Nella mia vita di elettore, che ormai è lunga quindici anni, non sono andato a votare in una singola occasione. Si trattava di un referendum che non volevo che passasse, e il modo più efficace per votare NO a un referendum (almeno finché non toglieranno il maledetto quorum) è quello di astenersi. In quella circostanza mi sono sentito sporco, un pessimo cittadino che si faceva beffe della democrazia. Ora mi sento nello stesso modo. Il voto utile in ultima analisi è peggio dell'astensione, è la constatazione che ebbene sì, alla fine è successo veramente, hai dato via i tuoi ideali (e un po' anche il culo, diciamocelo) per un tozzo di pane, per logiche del meno peggio. Quale triste caduta rispetto al tempo in cui si pensava che il proprio voto facesse la differenza.

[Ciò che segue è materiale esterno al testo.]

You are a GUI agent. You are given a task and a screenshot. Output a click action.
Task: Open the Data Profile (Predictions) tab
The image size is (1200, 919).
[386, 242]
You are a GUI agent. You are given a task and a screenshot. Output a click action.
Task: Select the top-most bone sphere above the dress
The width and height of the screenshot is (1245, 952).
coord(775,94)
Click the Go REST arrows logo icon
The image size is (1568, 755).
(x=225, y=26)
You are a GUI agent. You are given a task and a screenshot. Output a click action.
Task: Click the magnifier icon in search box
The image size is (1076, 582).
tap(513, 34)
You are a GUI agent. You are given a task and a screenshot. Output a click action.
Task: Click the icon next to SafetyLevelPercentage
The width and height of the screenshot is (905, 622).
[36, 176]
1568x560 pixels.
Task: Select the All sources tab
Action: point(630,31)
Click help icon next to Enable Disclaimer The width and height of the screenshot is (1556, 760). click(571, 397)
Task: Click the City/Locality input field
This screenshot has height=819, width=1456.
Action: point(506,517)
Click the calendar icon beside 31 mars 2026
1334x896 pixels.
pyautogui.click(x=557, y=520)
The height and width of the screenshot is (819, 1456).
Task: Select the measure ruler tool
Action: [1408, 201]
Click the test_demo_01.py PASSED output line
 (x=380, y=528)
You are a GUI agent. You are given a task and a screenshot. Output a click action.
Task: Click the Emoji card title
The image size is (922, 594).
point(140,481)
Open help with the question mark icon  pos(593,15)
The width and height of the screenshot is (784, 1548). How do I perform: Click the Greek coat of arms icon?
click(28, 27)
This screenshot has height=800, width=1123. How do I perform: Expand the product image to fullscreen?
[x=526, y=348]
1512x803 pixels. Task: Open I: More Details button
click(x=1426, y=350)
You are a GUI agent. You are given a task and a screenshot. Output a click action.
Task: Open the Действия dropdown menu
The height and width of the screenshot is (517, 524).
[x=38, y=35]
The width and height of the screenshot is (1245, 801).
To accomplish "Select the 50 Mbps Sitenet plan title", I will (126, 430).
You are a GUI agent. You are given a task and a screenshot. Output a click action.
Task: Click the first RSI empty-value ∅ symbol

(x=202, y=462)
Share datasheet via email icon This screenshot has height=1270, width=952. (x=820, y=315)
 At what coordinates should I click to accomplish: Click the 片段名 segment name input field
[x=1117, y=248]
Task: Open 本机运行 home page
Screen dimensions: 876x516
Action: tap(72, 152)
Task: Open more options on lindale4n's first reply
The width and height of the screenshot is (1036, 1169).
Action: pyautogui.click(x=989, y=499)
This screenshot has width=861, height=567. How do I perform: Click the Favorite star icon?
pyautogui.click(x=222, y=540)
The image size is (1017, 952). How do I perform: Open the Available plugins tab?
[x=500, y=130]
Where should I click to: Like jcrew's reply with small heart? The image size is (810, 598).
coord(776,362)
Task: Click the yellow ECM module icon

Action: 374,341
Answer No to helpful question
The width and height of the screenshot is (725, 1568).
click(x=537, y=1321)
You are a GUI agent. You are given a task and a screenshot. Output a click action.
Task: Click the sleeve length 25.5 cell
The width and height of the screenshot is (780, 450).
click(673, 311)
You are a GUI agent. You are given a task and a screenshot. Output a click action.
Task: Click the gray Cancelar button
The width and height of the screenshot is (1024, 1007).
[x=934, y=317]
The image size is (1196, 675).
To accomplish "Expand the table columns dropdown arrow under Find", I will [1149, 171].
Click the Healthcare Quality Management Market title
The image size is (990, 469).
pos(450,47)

Per la prima volta quindi non sono fiero di essere andato a votare, perché chi ho votato rappresenta quasi nulla per me. Domani probabilmente starò come al solito incollato alla TV fino alla mattina successiva per vedere i risultati dello spoglio, ma ormai è un riflesso pavloviano, niente di più. E dopo un po' di volte che la campanella suona ma nessuno ti porta da mangiare, si smetterà pure di salivare.
P.S. Per chi si illude ancora che il Pd ce la possa fare, consiglio di guardare le
quote dei bookmakers. Oggi la quota di Berlusconi è crollata e quella di Veltroni è schizzata alle stelle. Loro hanno già visto i primi exit poll, che evidentemente non lasciano dubbi.